Mouette aurait pu être discrète tant elle restait silencieuse, mais elle ne l'était pas. Tout en l'observant, je me disais qu'elle prenait plaisir pour nous deux. Sans doute ne mangeait-elle pas toujours à sa faim. Aussi, sans rien dire, j'ajoutais quelques morceaux de viande dans son écuelle. La demoiselle était tant absorbée par la nourriture qu'elle tenait en main qu'elle ne remarqua rien de mon manège. Tant mieux.

-Je voudrais que l'on parle de ça.me surprit-elle subitement tout en désignant mes armes.

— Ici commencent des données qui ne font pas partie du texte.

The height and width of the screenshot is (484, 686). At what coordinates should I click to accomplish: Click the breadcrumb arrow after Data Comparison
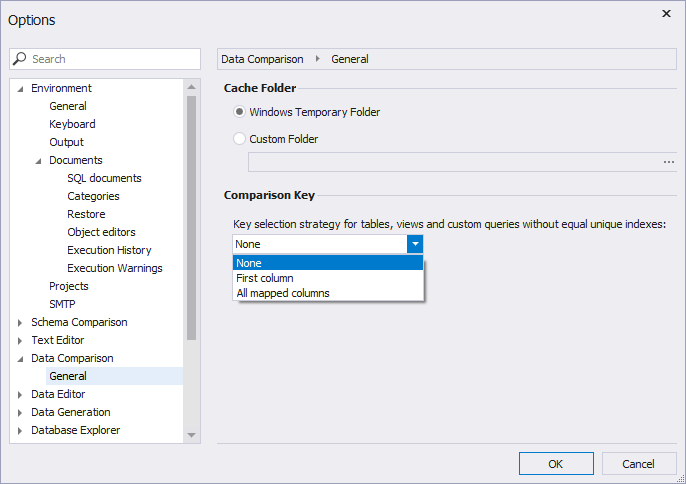[318, 59]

Je la dévisageais aussitôt, cherchant à comprendre pourquoi elle s'intéressait tant à mes lames. Quelque part, et même si je la trouvais bizarre, cette femme m'amusais. Aussi, je poussais d'un bras tout ce qui se trouvait devant moi pour y poser mes dagues ainsi que mon épée. Mon geste surprit mes voisins de tablée. Certains se levèrent, probablement par crainte de se faire crever un œil. Ivaad éclata de rire tandis que Kaël, qui se trouvait un peu plus loin, me lança un regard qui se voulait réprobateur. Personnellement, cela ne me gênait en rien. Elle voulait voir mes armes, je lui montrais tout en prenant grand soin de lui expliquer leur usage.

-Ceci est une épée courte dite "à une main". C'est, supposément, la plus petite des épées. Mais je n'en suis pas certaine. Je sais les utiliser, je ne connais pas leur historique.

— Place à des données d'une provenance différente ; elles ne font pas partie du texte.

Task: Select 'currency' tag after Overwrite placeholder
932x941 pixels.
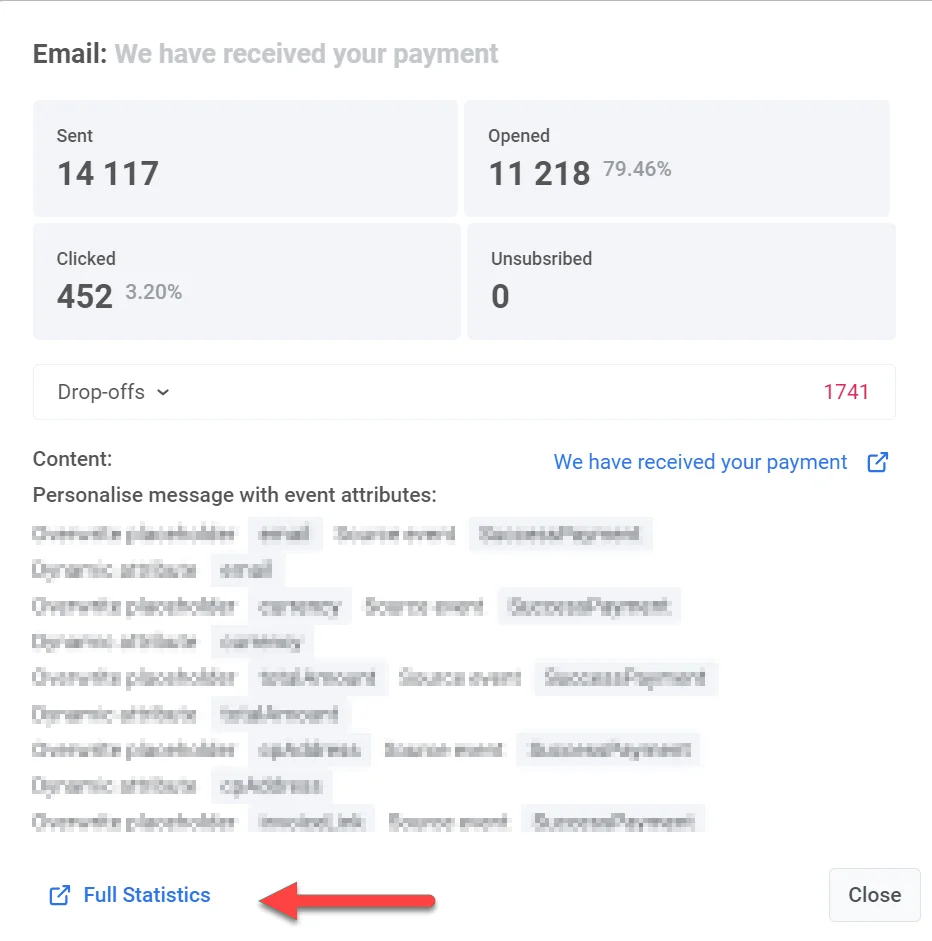Action: point(300,606)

Il faut dire que ce genre de choses n'intéressait guère Rodrick. Notre père préférait nous apprendre à tuer, aussi vite que possible. Le reste, qu'il s'agisse d'histoire ou bien de confection, n'avait pas la moindre importance à ses yeux. Pourtant, le paternel en savait des choses, c'était un homme instruit et fils de maître d'arme. Par conséquent, il avait été formé d'une manière bien différente de la nôtre. Aussi, l'arme que j'exposais à présent avait été choisie pour moi par mon père, bien des années auparavant. Et, le plus étrange, c'est que je ne m'en rendais compte qu'en cet instant précis : je n'avais même pas choisie ma propre épée.

Ne laissant rien paraître de mes émotions, j'entrepris de lui exposer mes dagues. Les deux m'avaient été offerts, l'une par Elwin après ma convalescence, la deuxième par Finn peu de temps avant sa disparition.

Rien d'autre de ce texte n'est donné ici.